Provided material:
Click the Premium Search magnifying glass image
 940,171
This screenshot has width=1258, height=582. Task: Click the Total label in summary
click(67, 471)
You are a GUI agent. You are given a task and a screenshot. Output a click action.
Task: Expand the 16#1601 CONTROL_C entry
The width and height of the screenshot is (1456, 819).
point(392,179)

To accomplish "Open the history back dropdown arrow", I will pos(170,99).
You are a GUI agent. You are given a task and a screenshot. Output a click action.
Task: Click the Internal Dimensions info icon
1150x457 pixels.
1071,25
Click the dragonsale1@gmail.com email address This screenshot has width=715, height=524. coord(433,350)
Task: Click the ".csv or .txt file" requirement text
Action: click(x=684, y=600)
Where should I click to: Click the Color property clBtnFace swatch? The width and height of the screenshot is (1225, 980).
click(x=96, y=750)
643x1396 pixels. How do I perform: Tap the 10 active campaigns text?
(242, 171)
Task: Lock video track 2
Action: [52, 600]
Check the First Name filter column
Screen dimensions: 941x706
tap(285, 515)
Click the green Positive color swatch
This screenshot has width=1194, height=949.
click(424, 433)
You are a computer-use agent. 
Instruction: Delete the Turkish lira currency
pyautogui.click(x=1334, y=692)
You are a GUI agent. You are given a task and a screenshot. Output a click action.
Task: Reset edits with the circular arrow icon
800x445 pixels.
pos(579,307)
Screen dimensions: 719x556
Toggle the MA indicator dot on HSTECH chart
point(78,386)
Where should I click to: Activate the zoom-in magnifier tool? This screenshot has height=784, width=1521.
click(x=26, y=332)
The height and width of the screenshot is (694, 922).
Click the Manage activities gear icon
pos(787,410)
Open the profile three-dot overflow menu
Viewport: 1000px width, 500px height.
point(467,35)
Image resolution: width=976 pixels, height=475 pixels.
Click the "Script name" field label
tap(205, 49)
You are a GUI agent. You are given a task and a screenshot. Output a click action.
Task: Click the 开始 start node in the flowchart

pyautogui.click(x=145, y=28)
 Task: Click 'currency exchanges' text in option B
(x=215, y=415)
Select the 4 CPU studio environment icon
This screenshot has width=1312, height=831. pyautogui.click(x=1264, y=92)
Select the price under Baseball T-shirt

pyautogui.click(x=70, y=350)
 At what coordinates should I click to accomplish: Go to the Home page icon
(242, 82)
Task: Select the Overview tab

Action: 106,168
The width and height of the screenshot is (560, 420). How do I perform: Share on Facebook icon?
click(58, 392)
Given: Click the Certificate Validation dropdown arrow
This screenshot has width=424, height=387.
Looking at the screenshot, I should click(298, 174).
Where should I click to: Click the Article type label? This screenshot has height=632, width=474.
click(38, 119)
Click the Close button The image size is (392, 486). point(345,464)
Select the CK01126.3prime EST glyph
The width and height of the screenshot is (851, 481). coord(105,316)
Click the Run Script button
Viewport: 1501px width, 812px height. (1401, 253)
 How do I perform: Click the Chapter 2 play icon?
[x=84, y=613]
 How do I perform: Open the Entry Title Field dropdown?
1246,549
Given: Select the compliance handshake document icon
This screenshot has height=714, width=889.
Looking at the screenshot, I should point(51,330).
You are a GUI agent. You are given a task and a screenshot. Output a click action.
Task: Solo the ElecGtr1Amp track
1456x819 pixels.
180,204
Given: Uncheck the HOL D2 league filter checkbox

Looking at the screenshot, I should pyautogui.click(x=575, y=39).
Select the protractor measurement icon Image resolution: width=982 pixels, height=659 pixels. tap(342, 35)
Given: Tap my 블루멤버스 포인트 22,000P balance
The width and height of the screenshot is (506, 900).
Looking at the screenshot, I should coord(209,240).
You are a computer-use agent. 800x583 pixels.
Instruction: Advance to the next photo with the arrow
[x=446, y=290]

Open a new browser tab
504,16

Aim of the task:
Only the lines that contain the string "computer" should be copied from the entries above.

Exercise result:
You are a computer-use agent. 
You are a computer-use agent. 800x583 pixels.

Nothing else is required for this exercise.